Problem to solve ▸
Restate every record that follows, keeping it exact.

Exercise data ▸
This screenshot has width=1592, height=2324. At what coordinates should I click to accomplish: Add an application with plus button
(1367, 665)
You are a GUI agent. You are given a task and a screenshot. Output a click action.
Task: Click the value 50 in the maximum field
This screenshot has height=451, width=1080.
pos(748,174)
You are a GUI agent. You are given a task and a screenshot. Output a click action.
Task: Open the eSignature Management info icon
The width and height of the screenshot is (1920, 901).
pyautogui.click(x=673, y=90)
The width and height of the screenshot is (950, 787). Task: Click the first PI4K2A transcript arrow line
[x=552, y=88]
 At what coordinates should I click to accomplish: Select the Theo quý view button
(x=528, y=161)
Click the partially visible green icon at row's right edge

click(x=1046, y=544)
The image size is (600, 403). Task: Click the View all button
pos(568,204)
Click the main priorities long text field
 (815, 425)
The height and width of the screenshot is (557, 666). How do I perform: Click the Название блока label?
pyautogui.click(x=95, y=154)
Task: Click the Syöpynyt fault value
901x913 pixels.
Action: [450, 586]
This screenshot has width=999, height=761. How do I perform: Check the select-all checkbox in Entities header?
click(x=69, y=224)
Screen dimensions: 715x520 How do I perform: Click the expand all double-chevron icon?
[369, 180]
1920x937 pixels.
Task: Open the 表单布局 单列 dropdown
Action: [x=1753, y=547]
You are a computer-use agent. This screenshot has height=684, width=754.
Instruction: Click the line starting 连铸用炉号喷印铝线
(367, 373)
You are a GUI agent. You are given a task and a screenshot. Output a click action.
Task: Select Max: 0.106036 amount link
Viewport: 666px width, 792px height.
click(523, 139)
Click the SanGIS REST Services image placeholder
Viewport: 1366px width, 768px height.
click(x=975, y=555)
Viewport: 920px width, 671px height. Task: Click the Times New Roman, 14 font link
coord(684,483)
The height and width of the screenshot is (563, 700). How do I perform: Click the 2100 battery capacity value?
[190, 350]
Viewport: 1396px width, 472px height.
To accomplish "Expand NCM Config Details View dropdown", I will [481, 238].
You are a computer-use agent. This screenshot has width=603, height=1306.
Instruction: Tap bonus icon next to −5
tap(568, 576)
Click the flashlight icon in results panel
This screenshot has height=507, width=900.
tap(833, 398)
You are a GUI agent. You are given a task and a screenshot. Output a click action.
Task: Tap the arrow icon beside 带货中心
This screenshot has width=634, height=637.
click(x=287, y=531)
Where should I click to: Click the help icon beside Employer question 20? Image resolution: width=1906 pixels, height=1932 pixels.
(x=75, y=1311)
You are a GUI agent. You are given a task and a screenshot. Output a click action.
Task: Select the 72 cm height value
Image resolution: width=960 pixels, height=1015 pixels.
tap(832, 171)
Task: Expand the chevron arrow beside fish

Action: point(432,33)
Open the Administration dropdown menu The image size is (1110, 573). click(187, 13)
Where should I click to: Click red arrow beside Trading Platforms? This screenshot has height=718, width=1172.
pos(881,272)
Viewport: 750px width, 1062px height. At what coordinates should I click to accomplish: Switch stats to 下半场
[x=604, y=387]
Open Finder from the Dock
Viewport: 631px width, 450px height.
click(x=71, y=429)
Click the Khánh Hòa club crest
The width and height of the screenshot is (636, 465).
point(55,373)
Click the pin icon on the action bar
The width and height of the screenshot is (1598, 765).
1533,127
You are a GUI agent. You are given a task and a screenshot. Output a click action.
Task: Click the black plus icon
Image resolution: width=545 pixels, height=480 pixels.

Answer section ▸
This screenshot has width=1592, height=2324. At what coordinates should I click to accomplish: Add an application with plus button
(1367, 665)
You are a GUI agent. You are given a task and a screenshot. Output a click action.
Task: Click the value 50 in the maximum field
This screenshot has height=451, width=1080.
pos(748,174)
You are a GUI agent. You are given a task and a screenshot. Output a click action.
Task: Open the eSignature Management info icon
The width and height of the screenshot is (1920, 901).
pyautogui.click(x=673, y=90)
The width and height of the screenshot is (950, 787). Task: Click the first PI4K2A transcript arrow line
[x=552, y=88]
 At what coordinates should I click to accomplish: Select the Theo quý view button
(x=528, y=161)
Click the partially visible green icon at row's right edge

click(x=1046, y=544)
The image size is (600, 403). Task: Click the View all button
pos(568,204)
Click the main priorities long text field
 (815, 425)
The height and width of the screenshot is (557, 666). How do I perform: Click the Название блока label?
pyautogui.click(x=95, y=154)
Task: Click the Syöpynyt fault value
901x913 pixels.
Action: [450, 586]
This screenshot has width=999, height=761. How do I perform: Check the select-all checkbox in Entities header?
click(x=69, y=224)
Screen dimensions: 715x520 How do I perform: Click the expand all double-chevron icon?
[369, 180]
1920x937 pixels.
Task: Open the 表单布局 单列 dropdown
Action: [x=1753, y=547]
You are a computer-use agent. This screenshot has height=684, width=754.
Instruction: Click the line starting 连铸用炉号喷印铝线
(367, 373)
You are a GUI agent. You are given a task and a screenshot. Output a click action.
Task: Select Max: 0.106036 amount link
Viewport: 666px width, 792px height.
click(523, 139)
Click the SanGIS REST Services image placeholder
Viewport: 1366px width, 768px height.
click(x=975, y=555)
Viewport: 920px width, 671px height. Task: Click the Times New Roman, 14 font link
coord(684,483)
The height and width of the screenshot is (563, 700). How do I perform: Click the 2100 battery capacity value?
[190, 350]
Viewport: 1396px width, 472px height.
To accomplish "Expand NCM Config Details View dropdown", I will [481, 238].
You are a computer-use agent. This screenshot has width=603, height=1306.
Instruction: Tap bonus icon next to −5
tap(568, 576)
Click the flashlight icon in results panel
This screenshot has height=507, width=900.
tap(833, 398)
You are a GUI agent. You are given a task and a screenshot. Output a click action.
Task: Tap the arrow icon beside 带货中心
This screenshot has width=634, height=637.
click(x=287, y=531)
Where should I click to: Click the help icon beside Employer question 20? Image resolution: width=1906 pixels, height=1932 pixels.
(x=75, y=1311)
You are a GUI agent. You are given a task and a screenshot. Output a click action.
Task: Select the 72 cm height value
Image resolution: width=960 pixels, height=1015 pixels.
tap(832, 171)
Task: Expand the chevron arrow beside fish

Action: point(432,33)
Open the Administration dropdown menu The image size is (1110, 573). click(187, 13)
Where should I click to: Click red arrow beside Trading Platforms? This screenshot has height=718, width=1172.
pos(881,272)
Viewport: 750px width, 1062px height. At what coordinates should I click to accomplish: Switch stats to 下半场
[x=604, y=387]
Open Finder from the Dock
Viewport: 631px width, 450px height.
click(x=71, y=429)
Click the Khánh Hòa club crest
The width and height of the screenshot is (636, 465).
point(55,373)
Click the pin icon on the action bar
The width and height of the screenshot is (1598, 765).
1533,127
You are a GUI agent. You are given a task and a screenshot. Output a click action.
Task: Click the black plus icon
Image resolution: width=545 pixels, height=480 pixels.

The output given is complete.